La porte me fut ouverte par Aniela et celle-ci, sans un mot d'explication, me saisit par la main et m'entraîna dans ma chambre. Là, elle se livra sur moi à des travaux de propreté prodigieux. L'atelier de couture vint à la rescousse et toutes les filles, Aniela dirigeant les opérations, se mirent à me frotter, savonner, laver, parfumer, habiller, déshabiller, rhabiller, chausser, coiffer et pommader avec un empressement dont je ne devais plus connaître d'égal et que j'attends pourtant toujours de ceux qui vivent avec moi. Souvent, en rentrant du bureau, j'allume un cigare, je m'assieds dans un fauteuil, et j'attends que quelqu'un vienne s'occuper de moi. J'attends en vain. J'ai beau me consoler en pensant qu'aucun trône n'est solide à l'époque actuelle, le petit prince en moi continue à s'étonner. Je finis par me lever et par aller prendre mon bain. Je suis obligé de me déchausser et de me déshabiller moi-même et il n'y a même plus personne pour me frotter le dos. Je suis un grand incompris.

Pendant une bonne demi-heure, Aniela, Maria, Stefka et Halinka s'affairèrent autour de moi. Ensuite, les oreilles écarlates et meurtries par les brosses, un immense noeud de soie blanche autour du cou, chemise blanche, pantalon bleu, souliers à rubans blancs et bleus, je fus introduit dans le salon.

Le visiteur était assis dans un fauteuil, les jambes allongées. Je fus frappé par son regard étrange, d'une clarté et d'une fixité légèrement inquiétantes et comme animales, sous des sourcils qui donnaient à ses yeux quelque chose d'ailé. Un sourire un peu ironique errait sur ses lèvres serrées. Je l'avais vu deux ou trois fois au cinéma et je le reconnus immédiatement. Il m'examina longuement, froidement, avec une sorte de curiosité détachée. J'étais très inquiet, mes oreilles sonnaient et brûlaient et l'odeur d'eau de Cologne dans laquelle je baignais me faisait éternuer. Je sentais confusément que quelque chose d'important était en train de se passer, mais je ne savais guère quoi. J'en étais encore à mes débuts d'homme du monde. Bref, complètement abruti et désorienté par les préparatifs qui avaient précédé mon entrée dans le salon, décontenancé par le regard fixe et le sourire énigmatique du visiteur et encore plus par le silence qui m'accueillit et l'attitude bizarre de ma mère, que je n'avais jamais vue aussi pâle, aussi tendue, le visage figé et semblable à un masque, je commis une gaffe irréparable. Comme un chien trop bien dressé qui ne peut plus s'arrêter de faire son numéro, je m'avançai vers la dame qui accompagnait l'étranger, je fis une courbette, claquai un pied contre l'autre, lui baisai la main, et ensuite, m'approchant du visiteur lui-même, je perdis complètement les pédales et baisai sa main également.
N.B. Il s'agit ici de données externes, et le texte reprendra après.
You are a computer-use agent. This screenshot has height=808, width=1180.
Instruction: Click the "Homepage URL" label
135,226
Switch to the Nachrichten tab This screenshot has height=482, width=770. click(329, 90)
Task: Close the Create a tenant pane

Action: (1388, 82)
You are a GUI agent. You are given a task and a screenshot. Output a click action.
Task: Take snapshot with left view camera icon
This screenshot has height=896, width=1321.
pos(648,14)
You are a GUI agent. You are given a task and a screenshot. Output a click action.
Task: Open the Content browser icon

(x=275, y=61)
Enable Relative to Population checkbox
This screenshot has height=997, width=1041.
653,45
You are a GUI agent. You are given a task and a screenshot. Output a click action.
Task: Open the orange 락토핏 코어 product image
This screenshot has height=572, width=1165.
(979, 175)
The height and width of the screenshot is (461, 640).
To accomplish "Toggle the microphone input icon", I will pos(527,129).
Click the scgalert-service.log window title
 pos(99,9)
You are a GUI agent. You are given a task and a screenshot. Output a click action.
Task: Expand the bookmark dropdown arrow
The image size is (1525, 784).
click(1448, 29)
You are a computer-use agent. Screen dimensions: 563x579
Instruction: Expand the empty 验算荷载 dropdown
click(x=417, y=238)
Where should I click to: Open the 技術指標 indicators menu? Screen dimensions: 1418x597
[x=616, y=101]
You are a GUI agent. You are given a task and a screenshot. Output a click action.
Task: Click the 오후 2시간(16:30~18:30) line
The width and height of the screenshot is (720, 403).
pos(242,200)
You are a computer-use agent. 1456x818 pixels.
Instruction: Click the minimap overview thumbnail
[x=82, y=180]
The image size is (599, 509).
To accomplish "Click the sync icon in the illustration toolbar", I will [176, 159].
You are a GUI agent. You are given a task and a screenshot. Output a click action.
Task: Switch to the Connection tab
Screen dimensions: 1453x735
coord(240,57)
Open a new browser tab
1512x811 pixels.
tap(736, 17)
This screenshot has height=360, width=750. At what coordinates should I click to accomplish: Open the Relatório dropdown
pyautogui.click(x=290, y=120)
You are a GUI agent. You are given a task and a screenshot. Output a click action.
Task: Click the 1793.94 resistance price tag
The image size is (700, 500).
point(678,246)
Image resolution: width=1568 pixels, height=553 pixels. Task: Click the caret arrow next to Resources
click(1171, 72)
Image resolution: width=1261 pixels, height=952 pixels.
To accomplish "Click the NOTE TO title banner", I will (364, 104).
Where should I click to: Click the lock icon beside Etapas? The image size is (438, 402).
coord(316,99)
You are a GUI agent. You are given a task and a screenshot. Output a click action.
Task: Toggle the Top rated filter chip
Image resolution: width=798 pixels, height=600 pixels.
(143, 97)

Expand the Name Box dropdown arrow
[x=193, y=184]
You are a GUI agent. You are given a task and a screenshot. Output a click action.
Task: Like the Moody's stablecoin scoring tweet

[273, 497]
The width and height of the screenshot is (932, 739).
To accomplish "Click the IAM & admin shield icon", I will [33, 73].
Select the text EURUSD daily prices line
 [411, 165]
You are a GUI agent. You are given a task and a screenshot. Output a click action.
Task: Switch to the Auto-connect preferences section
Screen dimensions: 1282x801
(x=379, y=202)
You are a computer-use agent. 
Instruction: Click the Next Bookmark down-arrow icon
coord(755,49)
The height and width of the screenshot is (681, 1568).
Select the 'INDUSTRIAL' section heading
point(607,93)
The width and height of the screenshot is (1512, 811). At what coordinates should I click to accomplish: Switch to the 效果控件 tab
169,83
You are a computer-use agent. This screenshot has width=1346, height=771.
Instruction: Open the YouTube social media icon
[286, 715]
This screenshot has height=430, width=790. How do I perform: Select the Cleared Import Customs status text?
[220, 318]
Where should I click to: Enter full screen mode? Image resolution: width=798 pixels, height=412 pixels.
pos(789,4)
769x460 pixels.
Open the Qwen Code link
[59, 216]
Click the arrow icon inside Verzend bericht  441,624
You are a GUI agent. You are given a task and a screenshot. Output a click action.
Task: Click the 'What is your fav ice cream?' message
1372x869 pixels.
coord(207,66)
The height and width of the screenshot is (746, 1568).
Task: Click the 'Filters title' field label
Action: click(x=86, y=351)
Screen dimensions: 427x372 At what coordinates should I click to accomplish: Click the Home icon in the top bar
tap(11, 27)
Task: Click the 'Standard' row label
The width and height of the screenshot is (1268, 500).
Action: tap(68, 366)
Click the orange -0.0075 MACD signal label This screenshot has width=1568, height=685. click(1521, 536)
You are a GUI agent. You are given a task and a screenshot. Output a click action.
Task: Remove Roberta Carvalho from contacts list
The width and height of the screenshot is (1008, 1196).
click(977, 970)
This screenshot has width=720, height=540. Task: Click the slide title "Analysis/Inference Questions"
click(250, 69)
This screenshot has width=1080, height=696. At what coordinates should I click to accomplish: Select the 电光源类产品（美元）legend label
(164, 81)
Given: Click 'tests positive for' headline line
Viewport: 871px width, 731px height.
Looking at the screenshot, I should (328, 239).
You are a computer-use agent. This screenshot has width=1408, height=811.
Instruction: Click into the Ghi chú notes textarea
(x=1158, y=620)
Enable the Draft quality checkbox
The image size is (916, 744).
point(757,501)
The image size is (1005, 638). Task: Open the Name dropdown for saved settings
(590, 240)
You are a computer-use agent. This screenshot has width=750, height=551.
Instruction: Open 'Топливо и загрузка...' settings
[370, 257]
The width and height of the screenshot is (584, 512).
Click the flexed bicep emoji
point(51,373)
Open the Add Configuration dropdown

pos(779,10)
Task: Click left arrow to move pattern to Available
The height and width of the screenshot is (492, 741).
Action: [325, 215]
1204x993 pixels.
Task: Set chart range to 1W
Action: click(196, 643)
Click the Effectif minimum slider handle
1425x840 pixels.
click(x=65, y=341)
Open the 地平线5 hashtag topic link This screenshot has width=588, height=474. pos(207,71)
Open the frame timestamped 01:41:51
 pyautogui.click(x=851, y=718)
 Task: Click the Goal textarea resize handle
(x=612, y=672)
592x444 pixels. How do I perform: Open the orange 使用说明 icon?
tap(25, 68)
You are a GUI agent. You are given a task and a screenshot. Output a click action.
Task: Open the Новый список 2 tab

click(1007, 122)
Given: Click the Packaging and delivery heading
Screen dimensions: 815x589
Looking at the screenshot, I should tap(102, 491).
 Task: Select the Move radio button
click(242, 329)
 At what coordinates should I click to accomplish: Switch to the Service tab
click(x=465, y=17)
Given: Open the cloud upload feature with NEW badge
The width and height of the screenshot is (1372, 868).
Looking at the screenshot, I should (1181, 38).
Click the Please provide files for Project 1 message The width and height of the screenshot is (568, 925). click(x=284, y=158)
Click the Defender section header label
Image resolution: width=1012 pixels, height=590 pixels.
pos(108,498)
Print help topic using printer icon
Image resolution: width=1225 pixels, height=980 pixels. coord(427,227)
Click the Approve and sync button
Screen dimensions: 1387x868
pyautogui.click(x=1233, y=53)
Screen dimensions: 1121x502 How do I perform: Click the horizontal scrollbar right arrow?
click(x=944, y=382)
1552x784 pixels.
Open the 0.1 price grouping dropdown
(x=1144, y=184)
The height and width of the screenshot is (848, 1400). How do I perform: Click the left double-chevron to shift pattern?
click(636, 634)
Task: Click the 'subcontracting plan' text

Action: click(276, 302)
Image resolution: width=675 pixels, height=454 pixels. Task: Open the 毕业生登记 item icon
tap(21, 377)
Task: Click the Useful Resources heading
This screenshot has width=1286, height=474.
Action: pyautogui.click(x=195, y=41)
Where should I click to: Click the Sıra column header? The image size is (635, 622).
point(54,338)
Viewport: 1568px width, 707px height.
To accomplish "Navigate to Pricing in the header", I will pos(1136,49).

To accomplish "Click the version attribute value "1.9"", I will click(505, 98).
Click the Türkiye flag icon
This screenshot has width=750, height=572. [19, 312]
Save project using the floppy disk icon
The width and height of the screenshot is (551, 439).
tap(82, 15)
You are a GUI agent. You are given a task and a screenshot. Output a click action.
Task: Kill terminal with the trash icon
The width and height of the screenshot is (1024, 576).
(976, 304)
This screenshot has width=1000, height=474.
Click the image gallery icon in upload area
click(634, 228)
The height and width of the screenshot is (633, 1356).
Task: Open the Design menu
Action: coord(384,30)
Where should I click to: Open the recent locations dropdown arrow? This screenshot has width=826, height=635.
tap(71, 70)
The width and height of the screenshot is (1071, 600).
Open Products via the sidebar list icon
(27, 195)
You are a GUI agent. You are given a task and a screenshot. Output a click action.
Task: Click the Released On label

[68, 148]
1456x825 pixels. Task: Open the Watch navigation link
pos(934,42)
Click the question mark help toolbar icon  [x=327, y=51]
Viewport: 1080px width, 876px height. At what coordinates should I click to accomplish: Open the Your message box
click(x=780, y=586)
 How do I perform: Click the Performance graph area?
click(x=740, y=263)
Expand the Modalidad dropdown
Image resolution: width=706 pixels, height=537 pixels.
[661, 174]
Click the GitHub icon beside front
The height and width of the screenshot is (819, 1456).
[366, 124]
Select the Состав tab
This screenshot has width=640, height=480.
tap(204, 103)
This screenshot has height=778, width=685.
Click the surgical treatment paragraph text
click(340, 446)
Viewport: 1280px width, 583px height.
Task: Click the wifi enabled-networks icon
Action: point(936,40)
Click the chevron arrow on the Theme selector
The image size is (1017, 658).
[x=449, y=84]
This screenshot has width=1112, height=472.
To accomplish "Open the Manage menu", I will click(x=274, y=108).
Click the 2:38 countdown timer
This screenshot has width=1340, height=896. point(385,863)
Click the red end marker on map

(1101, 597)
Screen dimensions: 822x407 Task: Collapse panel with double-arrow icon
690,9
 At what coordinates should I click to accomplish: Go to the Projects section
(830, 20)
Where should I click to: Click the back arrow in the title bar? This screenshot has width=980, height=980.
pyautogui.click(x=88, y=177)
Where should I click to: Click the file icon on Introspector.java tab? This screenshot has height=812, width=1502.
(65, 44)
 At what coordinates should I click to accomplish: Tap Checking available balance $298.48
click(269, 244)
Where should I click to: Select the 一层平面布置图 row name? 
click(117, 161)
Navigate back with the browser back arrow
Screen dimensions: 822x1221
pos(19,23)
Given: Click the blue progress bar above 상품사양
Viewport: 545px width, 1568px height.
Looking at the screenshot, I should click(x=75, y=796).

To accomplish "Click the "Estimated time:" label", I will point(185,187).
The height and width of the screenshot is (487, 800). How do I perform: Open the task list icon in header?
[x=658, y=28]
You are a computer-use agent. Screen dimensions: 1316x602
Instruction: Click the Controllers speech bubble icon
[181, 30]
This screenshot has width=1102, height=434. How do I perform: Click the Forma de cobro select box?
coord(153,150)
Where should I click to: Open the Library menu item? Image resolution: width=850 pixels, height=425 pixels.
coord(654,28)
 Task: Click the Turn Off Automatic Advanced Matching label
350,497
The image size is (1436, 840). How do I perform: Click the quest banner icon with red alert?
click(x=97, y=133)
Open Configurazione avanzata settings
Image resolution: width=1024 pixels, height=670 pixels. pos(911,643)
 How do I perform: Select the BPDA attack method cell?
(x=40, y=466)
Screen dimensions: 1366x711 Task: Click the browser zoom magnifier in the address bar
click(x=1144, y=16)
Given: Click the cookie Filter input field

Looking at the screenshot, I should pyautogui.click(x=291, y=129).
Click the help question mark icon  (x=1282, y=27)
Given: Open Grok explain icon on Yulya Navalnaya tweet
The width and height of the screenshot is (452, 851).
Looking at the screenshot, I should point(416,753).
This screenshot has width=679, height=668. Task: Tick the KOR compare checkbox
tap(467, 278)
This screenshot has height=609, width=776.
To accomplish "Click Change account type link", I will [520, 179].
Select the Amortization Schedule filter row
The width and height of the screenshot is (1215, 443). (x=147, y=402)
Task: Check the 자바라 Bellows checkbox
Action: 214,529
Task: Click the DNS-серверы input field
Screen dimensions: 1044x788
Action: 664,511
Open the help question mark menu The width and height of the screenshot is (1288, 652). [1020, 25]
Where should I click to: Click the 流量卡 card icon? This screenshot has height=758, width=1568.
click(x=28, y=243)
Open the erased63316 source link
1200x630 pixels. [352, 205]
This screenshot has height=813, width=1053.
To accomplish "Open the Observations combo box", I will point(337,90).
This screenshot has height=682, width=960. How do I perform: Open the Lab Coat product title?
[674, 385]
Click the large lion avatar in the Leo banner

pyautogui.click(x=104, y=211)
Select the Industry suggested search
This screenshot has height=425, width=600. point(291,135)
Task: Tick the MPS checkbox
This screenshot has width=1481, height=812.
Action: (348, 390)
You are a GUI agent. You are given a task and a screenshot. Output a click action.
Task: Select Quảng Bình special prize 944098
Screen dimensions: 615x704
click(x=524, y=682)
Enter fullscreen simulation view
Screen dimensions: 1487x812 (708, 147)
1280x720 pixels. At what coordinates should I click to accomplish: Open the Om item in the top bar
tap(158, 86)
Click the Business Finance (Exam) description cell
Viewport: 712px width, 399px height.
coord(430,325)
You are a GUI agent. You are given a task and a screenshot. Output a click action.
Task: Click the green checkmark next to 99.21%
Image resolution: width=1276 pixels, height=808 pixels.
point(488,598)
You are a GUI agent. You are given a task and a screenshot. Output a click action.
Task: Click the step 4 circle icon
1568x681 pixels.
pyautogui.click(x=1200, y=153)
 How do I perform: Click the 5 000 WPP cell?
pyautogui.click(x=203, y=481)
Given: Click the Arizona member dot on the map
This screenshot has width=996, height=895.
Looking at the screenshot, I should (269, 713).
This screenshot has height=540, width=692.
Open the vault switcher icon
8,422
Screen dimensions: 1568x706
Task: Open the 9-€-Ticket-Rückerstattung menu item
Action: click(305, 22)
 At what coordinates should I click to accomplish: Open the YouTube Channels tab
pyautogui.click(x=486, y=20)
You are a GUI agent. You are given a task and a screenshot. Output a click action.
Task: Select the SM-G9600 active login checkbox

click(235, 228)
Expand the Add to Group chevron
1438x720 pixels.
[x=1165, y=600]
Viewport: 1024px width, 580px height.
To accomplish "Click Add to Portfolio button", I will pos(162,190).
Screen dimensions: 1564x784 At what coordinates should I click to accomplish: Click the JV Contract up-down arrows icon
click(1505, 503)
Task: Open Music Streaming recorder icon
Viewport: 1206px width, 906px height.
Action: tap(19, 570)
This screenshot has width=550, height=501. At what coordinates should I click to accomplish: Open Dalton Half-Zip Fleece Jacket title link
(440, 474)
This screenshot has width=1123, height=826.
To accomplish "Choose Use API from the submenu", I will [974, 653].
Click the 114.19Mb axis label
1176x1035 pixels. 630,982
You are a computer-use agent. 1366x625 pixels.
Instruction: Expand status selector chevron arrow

Le résultat de mon impair fut heureux. L'atmosphère de contrainte glacée qui régnait dans le salon disparut aussitôt. Ma mère me saisit dans ses bras. La belle dame rousse en robe couleur d'abricot vint m'embrasser à son tour. Et le visiteur me prit sur les genoux et, pendant que je sanglotais, conscient de la monstruosité de ma gaffe, il me proposa d'aller faire une promenade en automobile, ce qui eut pour effet de faire cesser mes larmes instantanément.

Je devais revoir Ivan Mosjoukine souvent, sur la Côte d'Azur, à la «Grande Bleue», où je venais boire un café avec lui. Il fut une vedette de cinéma célèbre jusqu'à l'avènement du parlant. A ce moment-là, son accent russe très fort et dont il n'essaya, du reste, jamais de se débarrasser, lui rendit la carrière très difficile et, peu à peu, le condamna à l'oubli. A plusieurs reprises, il m'aida à faire de la figuration dans ses films, pour la dernière fois, en 1935 ou 1936, dans une histoire de contrebandiers et de sous-marins, où il expirait, à la fin, dans un nuage de fumée, son bateau canonné et coulé par Harry Baur. Le film s'appelait Nitchevo. J'étais payé cinquante francs par jour: une fortune. Mon rôle consistait à m'appuyer au bastingage et à regarder la mer. Ce fut le plus beau rôle de ma vie.

Mosjoukine mourut peu de temps après la guerre, dans l'oubli et la gêne. Jusqu'à la fin, il conserva son regard étonnant et cette dignité physique qui lui était si personnelle, silencieuse, un peu hautaine, ironique et discrètement désabusée.

Je m'arrange parfois avec les cinémathèques pour revoir ses vieux films.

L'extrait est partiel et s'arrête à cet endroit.